Saved entries:
-.-.-

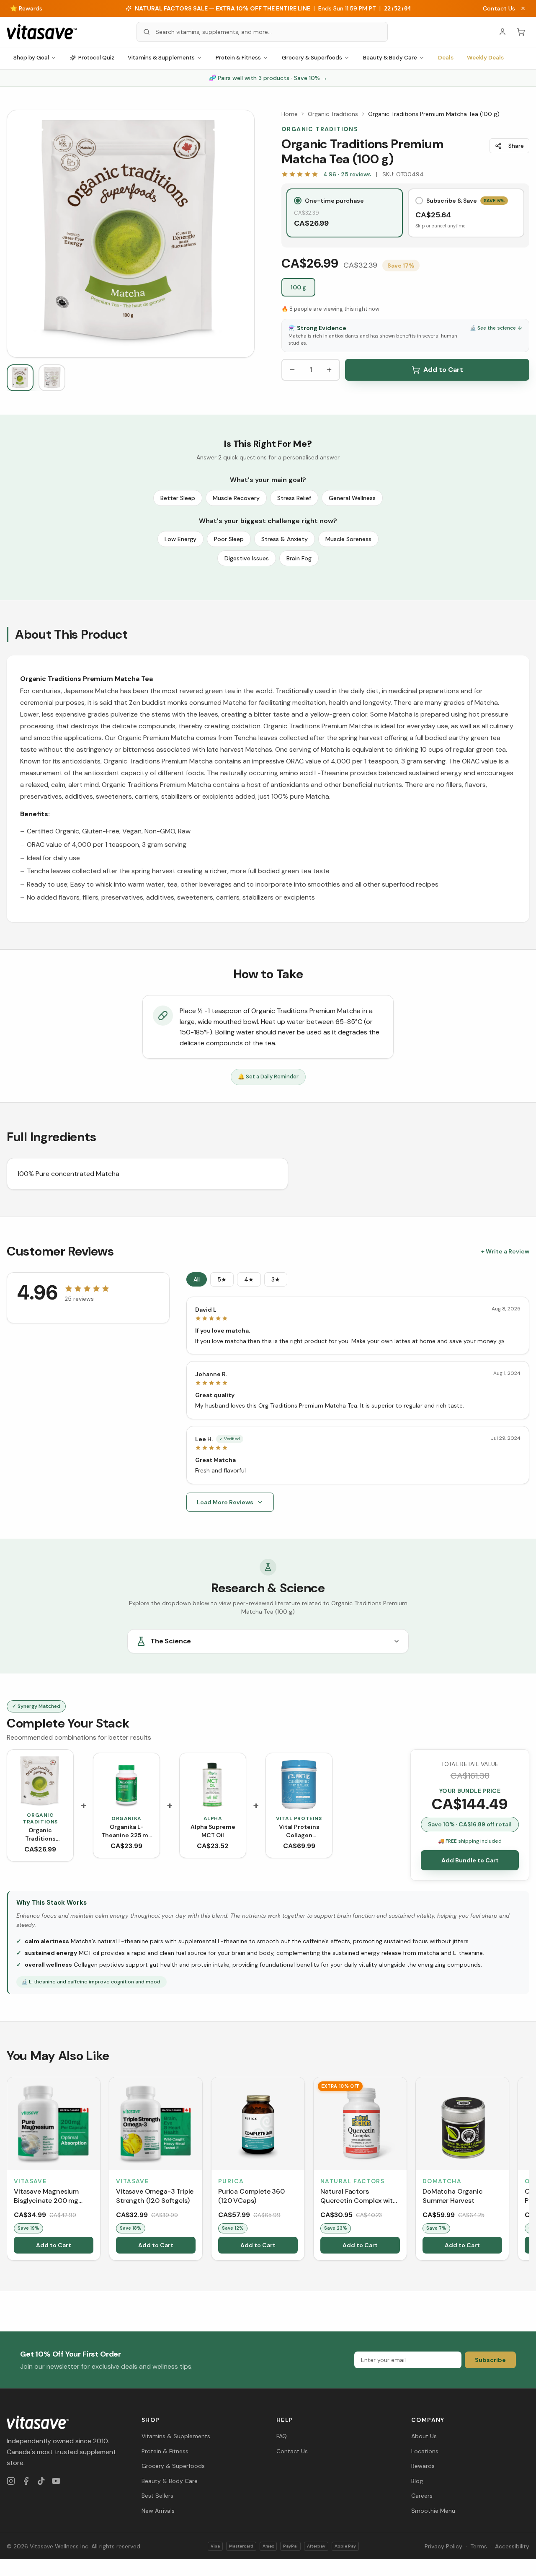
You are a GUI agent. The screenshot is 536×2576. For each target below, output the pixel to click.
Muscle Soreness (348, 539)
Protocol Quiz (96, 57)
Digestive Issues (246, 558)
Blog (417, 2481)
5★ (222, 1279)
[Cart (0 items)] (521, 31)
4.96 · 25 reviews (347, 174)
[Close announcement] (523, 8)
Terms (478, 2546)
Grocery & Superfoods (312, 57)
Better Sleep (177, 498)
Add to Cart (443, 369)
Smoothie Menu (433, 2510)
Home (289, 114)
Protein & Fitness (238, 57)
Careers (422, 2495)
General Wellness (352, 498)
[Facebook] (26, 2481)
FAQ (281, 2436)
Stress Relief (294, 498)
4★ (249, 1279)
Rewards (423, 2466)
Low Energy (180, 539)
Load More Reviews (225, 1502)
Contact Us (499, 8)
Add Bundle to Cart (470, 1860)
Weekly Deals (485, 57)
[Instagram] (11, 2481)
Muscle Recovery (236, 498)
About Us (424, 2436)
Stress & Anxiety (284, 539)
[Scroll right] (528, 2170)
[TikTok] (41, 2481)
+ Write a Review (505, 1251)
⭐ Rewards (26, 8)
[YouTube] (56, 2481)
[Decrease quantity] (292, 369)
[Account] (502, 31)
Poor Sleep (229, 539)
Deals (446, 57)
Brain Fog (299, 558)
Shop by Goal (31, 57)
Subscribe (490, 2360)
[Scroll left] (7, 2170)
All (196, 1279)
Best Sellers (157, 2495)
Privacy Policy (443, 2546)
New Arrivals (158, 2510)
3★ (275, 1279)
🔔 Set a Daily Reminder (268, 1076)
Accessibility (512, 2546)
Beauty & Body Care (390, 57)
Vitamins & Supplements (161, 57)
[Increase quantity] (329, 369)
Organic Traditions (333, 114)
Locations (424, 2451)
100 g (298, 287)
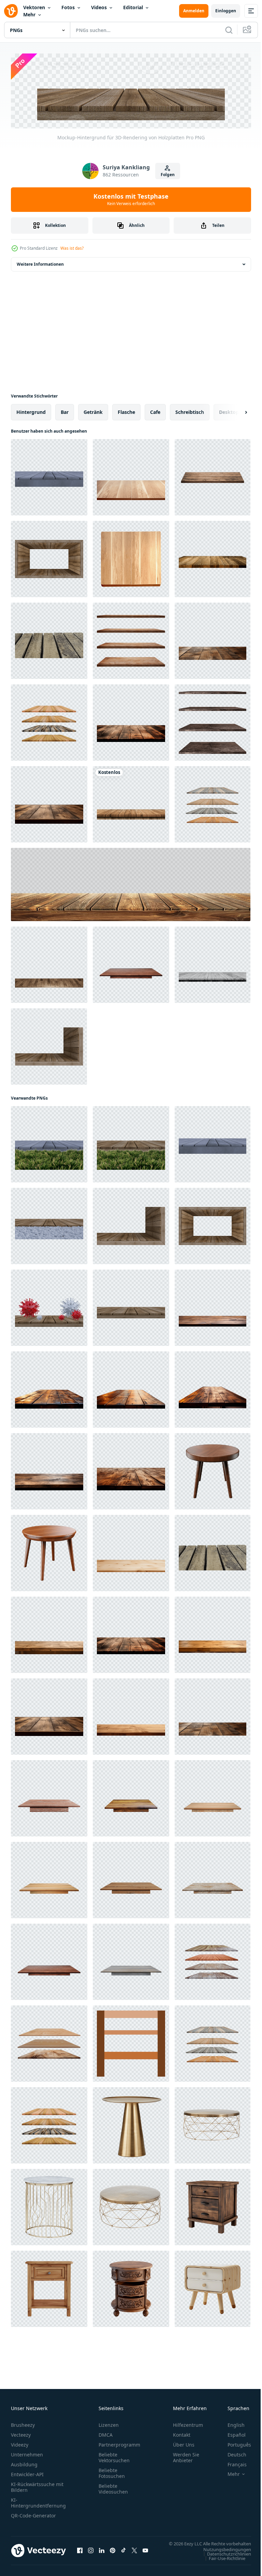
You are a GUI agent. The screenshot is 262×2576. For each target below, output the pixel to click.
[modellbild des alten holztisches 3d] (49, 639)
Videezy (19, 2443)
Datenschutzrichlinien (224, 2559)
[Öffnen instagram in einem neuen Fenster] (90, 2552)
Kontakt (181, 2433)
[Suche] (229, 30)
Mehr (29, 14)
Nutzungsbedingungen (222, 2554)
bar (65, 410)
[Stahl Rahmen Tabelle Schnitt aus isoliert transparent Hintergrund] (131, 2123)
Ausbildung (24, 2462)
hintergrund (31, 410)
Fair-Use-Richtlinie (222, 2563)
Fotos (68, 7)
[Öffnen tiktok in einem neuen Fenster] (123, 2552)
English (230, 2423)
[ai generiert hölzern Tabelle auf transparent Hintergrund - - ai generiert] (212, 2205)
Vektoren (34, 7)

-.-.-

▶ _What needs to be done_
Show all lines in the entries above where the string "agent" appears.

▶ _Solution_
You are a GUI agent. The screenshot is 536×2576. For each target below, output the pixel to click.
You are a GUI agent. The screenshot is 262×2576. For each target below, output the pixel to click.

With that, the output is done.